- Theatrical release poster
- Directed by: Sarim Momin
- Written by: Sarim Momin
- Produced by: Chee Teng Joo Harit Desai
- Starring: Pushkar Jog; Ishita Raj; Siddhanth Kapoor; Zakir Hussain;
- Cinematography: Sopan Purandare
- Edited by: Sandeep Francis
- Music by: Kshitij Tarey
- Production companies: Scarlet Slate Studios Vinelight Textstep Services Goosebumps Entertainment
- Release date: 30 January 2026;
- Running time: 107 minutes
- Country: India
- Language: Hindi

= Human Cocaine =

2026 Indian crime film directed by Sarim Momin

Human Cocaine is a 2026 Indian Hindi-language action crime thriller film written and directed by Sarim Momin and produced by Chee Teng Joo and Harit Desai.
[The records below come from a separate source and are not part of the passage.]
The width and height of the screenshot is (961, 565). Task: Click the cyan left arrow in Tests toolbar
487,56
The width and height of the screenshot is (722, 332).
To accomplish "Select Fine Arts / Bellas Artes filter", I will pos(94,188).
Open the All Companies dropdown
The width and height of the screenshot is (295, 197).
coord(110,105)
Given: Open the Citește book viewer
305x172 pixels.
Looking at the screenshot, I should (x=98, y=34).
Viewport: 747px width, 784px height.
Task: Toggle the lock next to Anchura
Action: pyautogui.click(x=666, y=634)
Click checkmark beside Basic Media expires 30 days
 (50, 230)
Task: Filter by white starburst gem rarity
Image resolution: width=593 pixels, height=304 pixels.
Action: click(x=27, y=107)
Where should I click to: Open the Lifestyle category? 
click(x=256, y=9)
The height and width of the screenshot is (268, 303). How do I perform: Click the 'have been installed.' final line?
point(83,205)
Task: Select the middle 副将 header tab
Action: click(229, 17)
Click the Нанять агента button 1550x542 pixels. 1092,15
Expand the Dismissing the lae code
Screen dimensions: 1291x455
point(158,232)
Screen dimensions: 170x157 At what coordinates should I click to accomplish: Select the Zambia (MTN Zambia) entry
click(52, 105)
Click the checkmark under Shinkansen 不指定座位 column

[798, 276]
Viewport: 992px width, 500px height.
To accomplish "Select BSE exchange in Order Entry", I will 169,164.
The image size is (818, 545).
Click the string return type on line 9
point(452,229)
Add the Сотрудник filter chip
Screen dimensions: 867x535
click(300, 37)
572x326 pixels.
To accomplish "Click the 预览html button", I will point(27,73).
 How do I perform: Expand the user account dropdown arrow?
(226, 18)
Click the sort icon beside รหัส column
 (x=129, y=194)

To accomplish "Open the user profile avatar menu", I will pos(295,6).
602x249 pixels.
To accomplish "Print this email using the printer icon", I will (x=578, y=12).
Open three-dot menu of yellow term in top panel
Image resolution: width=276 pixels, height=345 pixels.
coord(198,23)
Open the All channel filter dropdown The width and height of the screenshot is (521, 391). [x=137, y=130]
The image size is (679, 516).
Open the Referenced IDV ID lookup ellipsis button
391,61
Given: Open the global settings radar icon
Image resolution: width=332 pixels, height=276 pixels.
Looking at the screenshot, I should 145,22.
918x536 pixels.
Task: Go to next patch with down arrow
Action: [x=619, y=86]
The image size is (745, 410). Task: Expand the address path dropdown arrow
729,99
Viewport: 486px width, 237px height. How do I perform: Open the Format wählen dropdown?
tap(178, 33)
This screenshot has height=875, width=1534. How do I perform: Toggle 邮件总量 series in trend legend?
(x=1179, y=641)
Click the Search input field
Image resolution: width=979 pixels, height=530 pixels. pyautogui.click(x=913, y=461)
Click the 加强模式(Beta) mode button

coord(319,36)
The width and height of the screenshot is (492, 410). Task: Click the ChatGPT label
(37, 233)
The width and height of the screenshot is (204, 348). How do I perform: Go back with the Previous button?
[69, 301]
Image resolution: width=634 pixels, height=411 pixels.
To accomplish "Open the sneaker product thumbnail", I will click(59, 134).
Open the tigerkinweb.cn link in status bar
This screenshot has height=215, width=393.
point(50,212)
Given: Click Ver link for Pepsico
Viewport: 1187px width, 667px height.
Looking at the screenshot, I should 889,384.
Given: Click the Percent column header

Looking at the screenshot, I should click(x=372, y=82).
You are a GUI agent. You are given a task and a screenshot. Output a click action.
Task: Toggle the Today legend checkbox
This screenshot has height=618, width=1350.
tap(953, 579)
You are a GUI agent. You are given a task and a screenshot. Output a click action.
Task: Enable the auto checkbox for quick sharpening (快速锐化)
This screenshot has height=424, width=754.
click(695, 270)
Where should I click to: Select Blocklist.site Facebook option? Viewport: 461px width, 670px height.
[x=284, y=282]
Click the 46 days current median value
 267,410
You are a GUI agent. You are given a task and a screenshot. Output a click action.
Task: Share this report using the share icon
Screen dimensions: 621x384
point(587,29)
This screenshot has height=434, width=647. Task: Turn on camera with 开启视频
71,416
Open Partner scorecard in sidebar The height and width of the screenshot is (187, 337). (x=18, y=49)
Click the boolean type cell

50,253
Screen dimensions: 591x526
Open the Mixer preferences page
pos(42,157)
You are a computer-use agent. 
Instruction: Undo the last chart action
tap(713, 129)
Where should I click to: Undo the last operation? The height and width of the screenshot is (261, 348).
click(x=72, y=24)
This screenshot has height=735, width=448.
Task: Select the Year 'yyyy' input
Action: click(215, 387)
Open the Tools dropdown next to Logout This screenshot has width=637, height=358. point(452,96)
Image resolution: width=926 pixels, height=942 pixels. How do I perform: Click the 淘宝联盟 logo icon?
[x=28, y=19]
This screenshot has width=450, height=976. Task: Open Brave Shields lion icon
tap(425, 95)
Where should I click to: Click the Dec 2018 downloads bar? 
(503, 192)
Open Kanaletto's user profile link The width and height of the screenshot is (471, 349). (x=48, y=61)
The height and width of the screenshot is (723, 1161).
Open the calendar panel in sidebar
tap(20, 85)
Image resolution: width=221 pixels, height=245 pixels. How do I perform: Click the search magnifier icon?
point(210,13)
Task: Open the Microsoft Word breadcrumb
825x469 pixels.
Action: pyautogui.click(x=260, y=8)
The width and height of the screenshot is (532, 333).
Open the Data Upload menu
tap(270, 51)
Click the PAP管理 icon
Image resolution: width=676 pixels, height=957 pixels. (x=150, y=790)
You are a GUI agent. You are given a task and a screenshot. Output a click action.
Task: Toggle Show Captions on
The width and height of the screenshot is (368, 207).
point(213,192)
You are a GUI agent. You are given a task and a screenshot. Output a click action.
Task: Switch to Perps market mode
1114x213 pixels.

The film stars Pushkar Jog, Ishita Raj, Siddhanth Kapoor and Zakir Hussain.
The film was released theatrically on 30 January 2026.

== Plot ==
The film revolves around the rise of a new variant of cocaine which is manufactured through a disturbing process. The film exposes the underworld that forces audiences to confront uncomfortable realities.

== Cast ==
- Pushkar Jog as Arjun
- Ishita Raj as Liza
- Siddhanth Kapoor as Baby
- Zakir Hussain as Dino
- Suhani Gandhi as Priyanka
- Ainy Jaffry as Josh

==Marketing==
The first look posters of the film was released on 27 October 2025.
The Trailer was released on 22 December 2025.

== Release ==
The film is scheduled for a theatrical release on 16 January 2026, but it has been postponed and released on 30 January 2026.

==Reception==
Archika Khurana of The Times of India gave 2.5 stars out of 5 and said that "Sarim Momin’s film is a watchable thriller that thrives on atmosphere and performance but falters in writing and narrative cohesion."

Film Information's review was also very mixed.